黒への執着より先に、夜そのものへの親しみがある。このメディアの名前にも「ミッドナイト」を冠しているくらいには。

手元に来たときの第一印象

箱を開けて最初に思ったのは「思ったより暗い」だった。

展示品で見るミッドナイトは環境光を反射して青みがかって見えることが多い。けれど実物は、室内の自然光の下ではほとんど黒として機能している。

天板のAppleロゴは控えめに刻まれていて主張せず、継ぎ目の少ないユニボディが光を拡散させずに全体をマットな暗さに沈めている。

「黒っぽいもの」ではなく「ほぼ黒として機能するもの」として受け取った。

スタイルとして合う点

薄さと軽さが、黒の密度を上げている。

1.24kg、11.5mm。この数字は持ち歩くときの感触に直接出る。バッグに入れると存在感が消え、鞄を開けたときに主張してこない。

余計なノイズを減らすために黒を選ぶなら、このサイズと重さはその目的に正しく機能する。

ファンレスで無音なのも、この道具の静けさの一部だ。

目立たず、主張せず、それでいて仕事をする。夜の静かさと同じ種類の存在感がある。

指紋問題も改善されている。M1・M2世代のミッドナイトは触れるたびに跡が残り、黒として成立させるために拭き続ける必要があった。M4世代は陽極酸化処理が改良されていて、普段使いの範囲では指紋が目立ちにくい。

実用の問題であると同時に、美意識の問題でもある。

作業機としての静けさ

MacBook Airを選ぶ理由は、性能の上限ではない。

必要な作業を十分にこなしながら、ファンレスで、薄く、軽い。その静けさが良い。重い処理を常に回す人ならProを選ぶべきだが、文章を書く、ブラウザで調べる、軽い制作をする、日常の作業を整えるという用途ならAirの方が正しい場面がある。

黒に近いミッドナイトのボディは、その静けさを視覚的にも支えている。机の上で大きく主張しない。閉じて置いているときも、開いて作業しているときも、道具が前に出すぎない。

持ち歩く黒

持ち歩くPCは、鞄の中でどう見えるかも大事だ。

シルバーのMacBookは美しいが、バッグを開けた瞬間に光を返す。ミッドナイトはその反射が少ない。黒いバッグ、黒いポーチ、黒いケーブルの中に置いたとき、全体の色調が途切れない。

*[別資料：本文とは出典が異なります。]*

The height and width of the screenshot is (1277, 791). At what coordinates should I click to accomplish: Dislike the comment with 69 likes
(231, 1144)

毎日持ち歩く道具は、使っている時間だけでなく、しまっている時間にも見られている。その時間に静かでいてくれることが、この色を選ぶ理由になる。

ミッドナイトはダークネイビーか

色の純度については正直に書く。

屋外の強い光の下では、ダークネイビーとしての顔を見せる瞬間がある。その瞬間だけ、厳密な意味では「黒いもの」から外れる。

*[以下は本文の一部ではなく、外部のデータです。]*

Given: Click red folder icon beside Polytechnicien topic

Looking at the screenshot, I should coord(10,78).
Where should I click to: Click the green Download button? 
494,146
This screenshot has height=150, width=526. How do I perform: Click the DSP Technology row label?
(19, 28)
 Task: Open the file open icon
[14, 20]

もしこれが「ダークネイビー」という名前で売られていたら、手に取る前の印象は違っていたかもしれない。

けれど「ミッドナイト」という名前で売られているから、その外れ方がむしろ正しく思える。

夜は純粋な黒ではない。光があれば紺が滲み、暗さの中に深みがある。この色はその名前を正確に体現している。

妥協ではなく、例外として迎え入れた。というより、最初から例外にしたかった一台だと思う。

使い続けて、飽きていない。それがすべてだと思う。